Seçilmiş bölüm:
****
Atatürk, işgalcilerin baskılarına, işbirlikçilerin ihanetine rağmen; çağın gerisinde kalmış hasta adamın küllerinden çağdaş bir devlet, modern bir Cumhuriyet yaratmayı başarmıştır.

Atatürksüz bir Çanakkale yaratamazsınız. 23 Nisan’ı “Kutlu Doğum” kutlamaları ile unutturamazsınız. Yeni modanız “Kut’ül Amâre” ile de milli mücadeleyi gölgeleme hayaline kapılmayın. İçinize sinmese de Çanakkale demek Mustafa Kemal demektir. Kurtuluş Savaşı demek Mustafa Kemal demektir. Her ikisinde de işgalcilere, işbirlikçilere verdiği dersle tarihe geçmiş bir kahraman vardır. O kahraman Mustafa Kemal’dir.

Karanlık tarihlerde kahraman aramayın. O tarihten kan ve gözyaşından başka bir şey bulamazsınız. Son yüzyılın kahramanını bu ulus çıkarmıştır. Bu kahraman Mustafa Kemal’dir. Onun da doğum tarihi 19 Mayıs 1919’ dur.

Her ulusun önem verdiği değerleri vardır. Ulusal bayramlarımızda, Türk Ulusunun onurudur, gururudur. Bu bayramları kutlamamızı kimse engelleyemez. Binlerce kişi ile stat açılışları yapılırken, on binlerce kişi ile düğünler yapılırken, ülkenin kan gölüne dönmesinin sorumluluğunu örtmek için, terör bahanesi ile bayramlarımızı yasaklayamazsınız.

Ülke kan gölüne dönerken seyredip, bayramları iptal etmek için bahaneler aramayın. Yılardır törenlere katılmamak için 29 Ekimlerde, 23 Nisanlarda, 19 Mayıslarda nasıl karnınızın ağrıdığını biliyoruz. Biz biliyoruz ki sizin karnınızı ağrıtan hastalık değil, Atatürkçülüktür, Laikliktir, Çağdaş Cumhuriyettir. Bu nedenle bayramlarımızı teröre inat, gericilere inat, bölücülere inat, Atatürk düşmanlarına inat her zamankinden daha coşkulu bir şekilde kutlayacağız.
****
Malzeme:

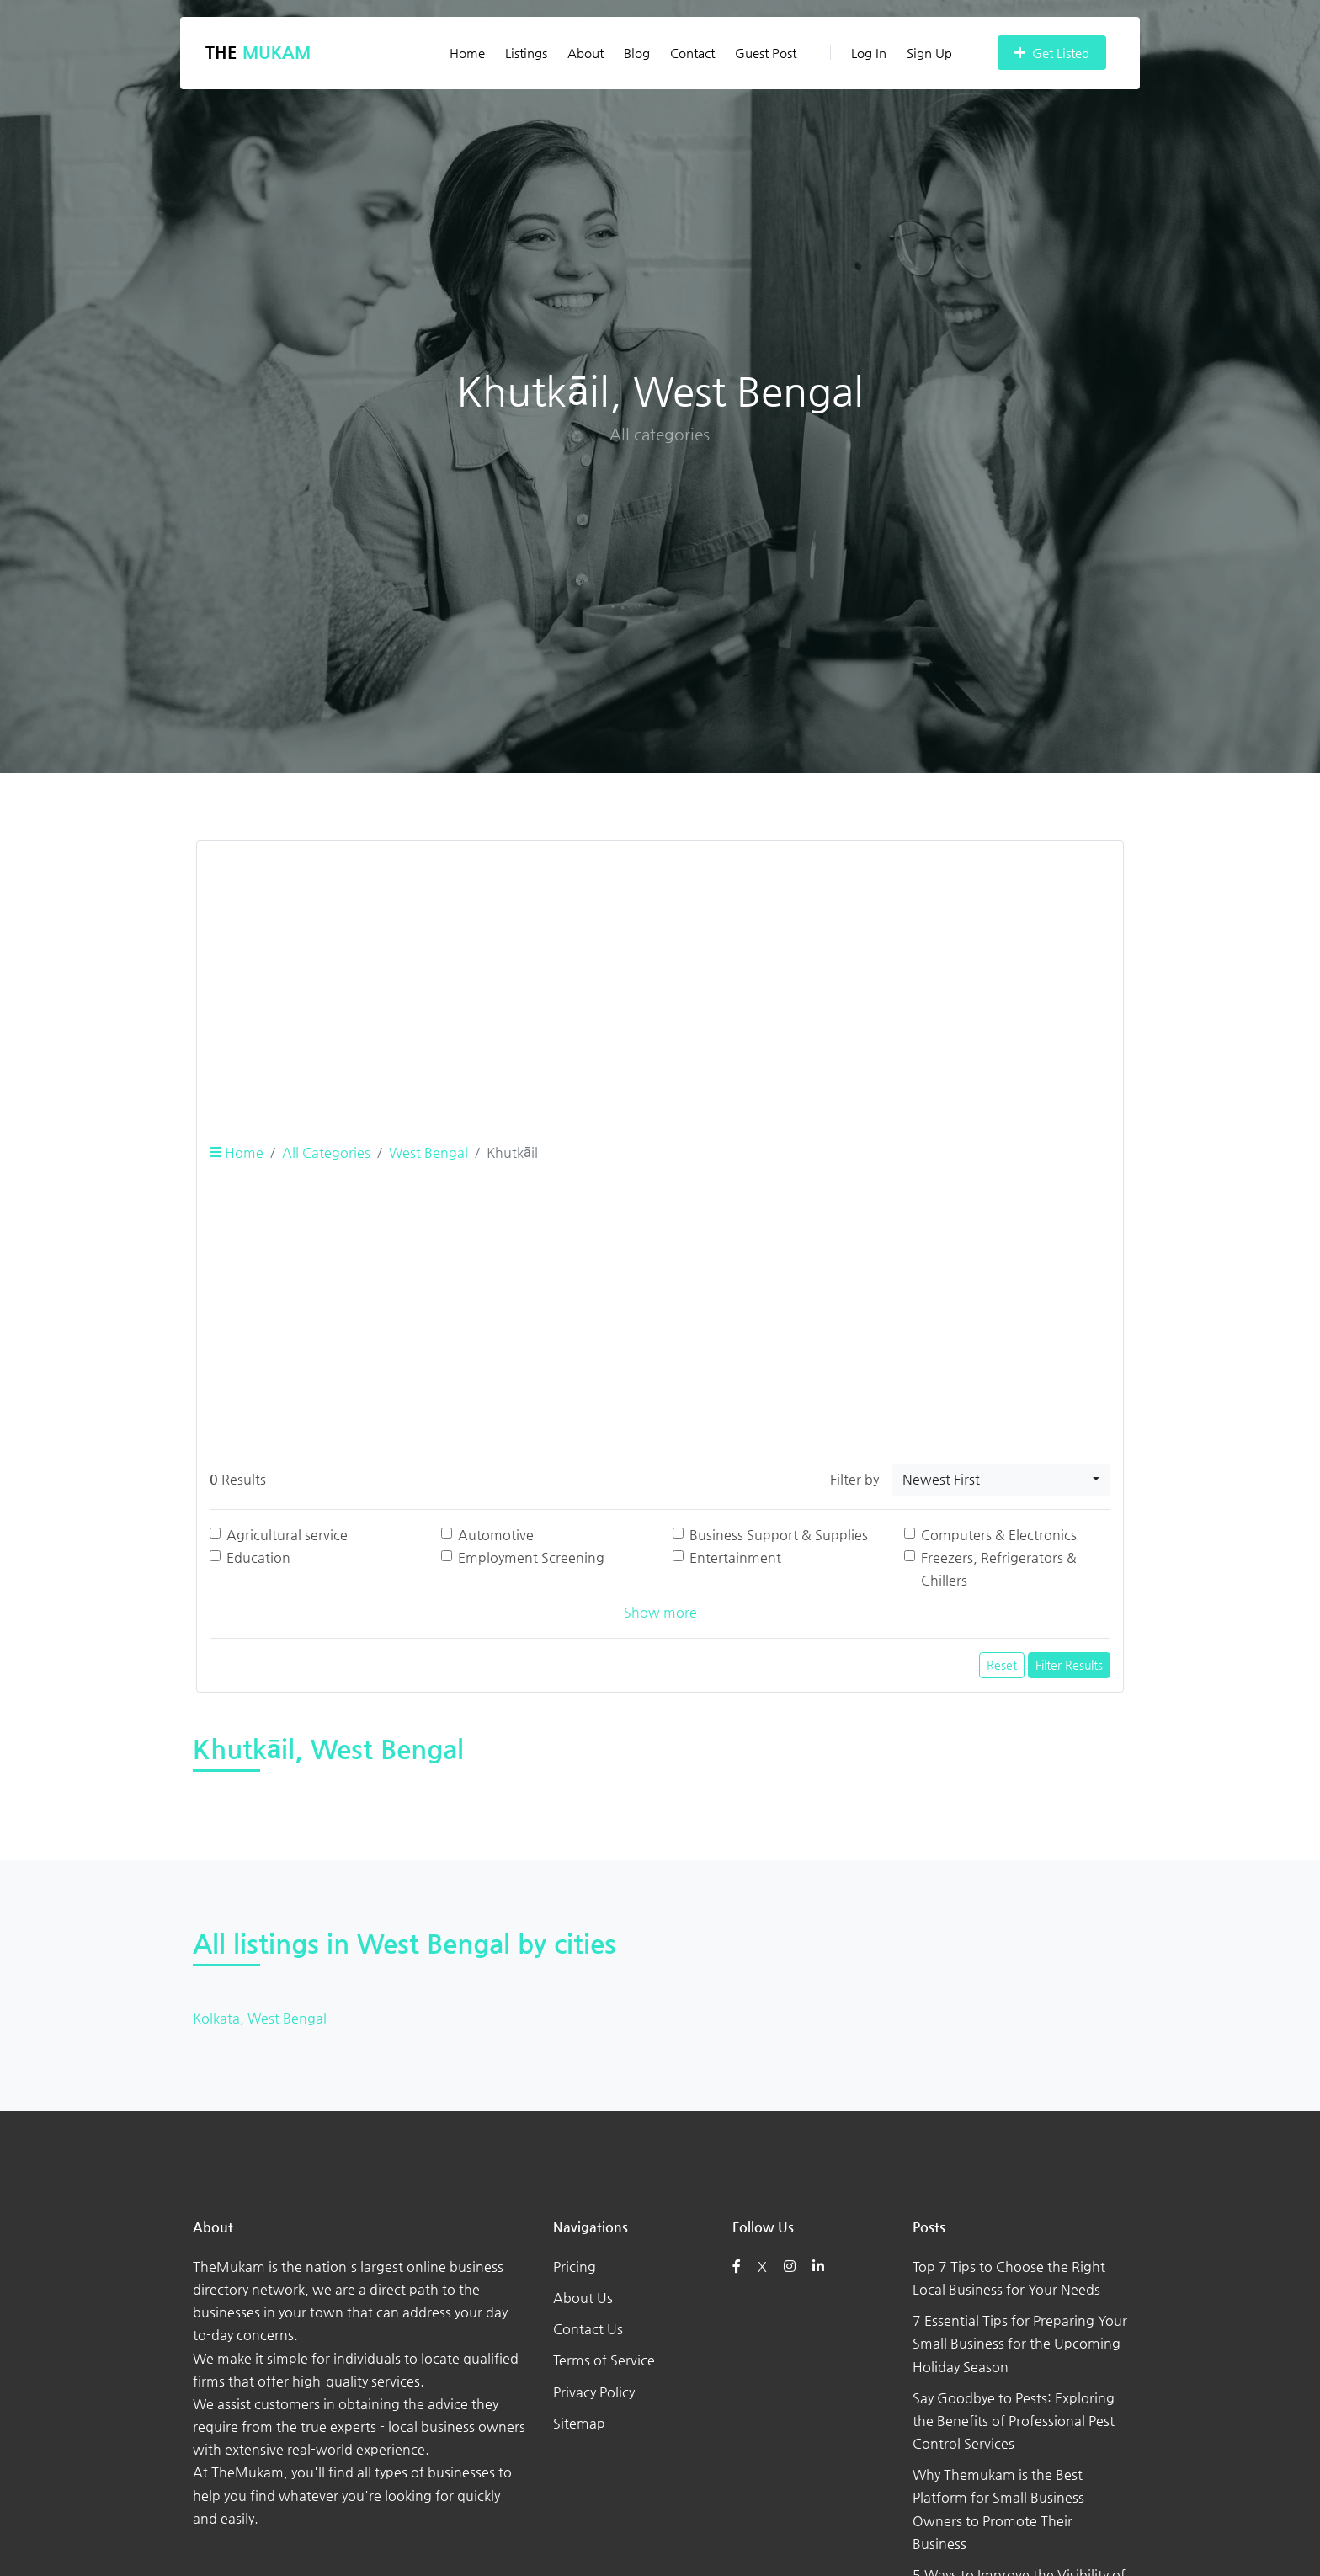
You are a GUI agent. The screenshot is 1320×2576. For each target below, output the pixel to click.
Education (258, 1557)
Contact (692, 52)
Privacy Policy (594, 2392)
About (585, 52)
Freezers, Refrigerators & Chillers (999, 1568)
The (258, 52)
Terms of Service (604, 2360)
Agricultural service (287, 1535)
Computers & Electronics (999, 1535)
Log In (858, 52)
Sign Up (929, 52)
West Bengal (428, 1152)
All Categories (326, 1152)
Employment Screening (531, 1557)
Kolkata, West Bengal (260, 2018)
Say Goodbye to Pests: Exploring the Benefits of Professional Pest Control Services (1014, 2420)
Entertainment (735, 1557)
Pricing (574, 2267)
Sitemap (579, 2423)
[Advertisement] (660, 973)
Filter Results (1069, 1665)
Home (467, 52)
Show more (660, 1612)
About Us (583, 2298)
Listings (526, 52)
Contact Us (588, 2329)
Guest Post (765, 52)
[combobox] (1001, 1480)
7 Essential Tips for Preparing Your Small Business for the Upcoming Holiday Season (1020, 2343)
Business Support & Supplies (778, 1535)
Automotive (496, 1535)
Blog (637, 52)
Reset (1002, 1665)
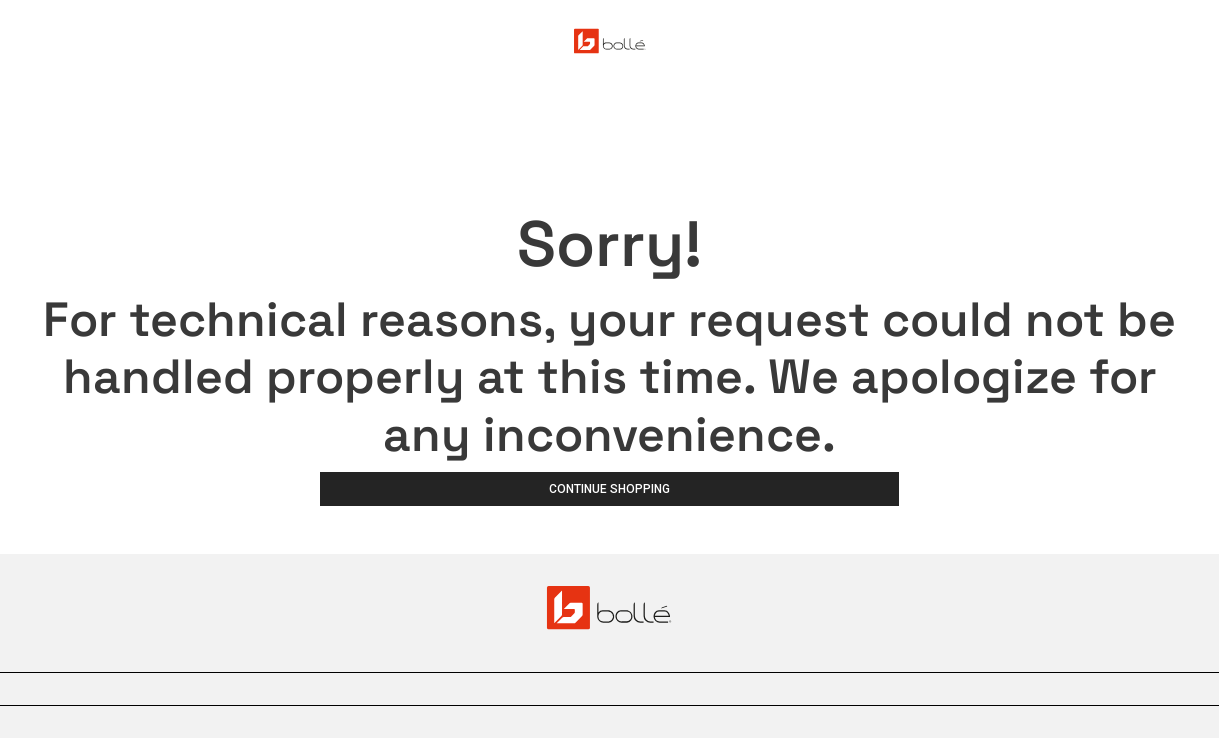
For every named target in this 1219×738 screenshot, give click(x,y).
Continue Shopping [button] (609, 489)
****
Yönerge: Seçilmiş bölümde Mustafa Kemal için hangi tarih doğum tarihi olarak veriliyor?

Yanıt: 19 Mayıs 1919.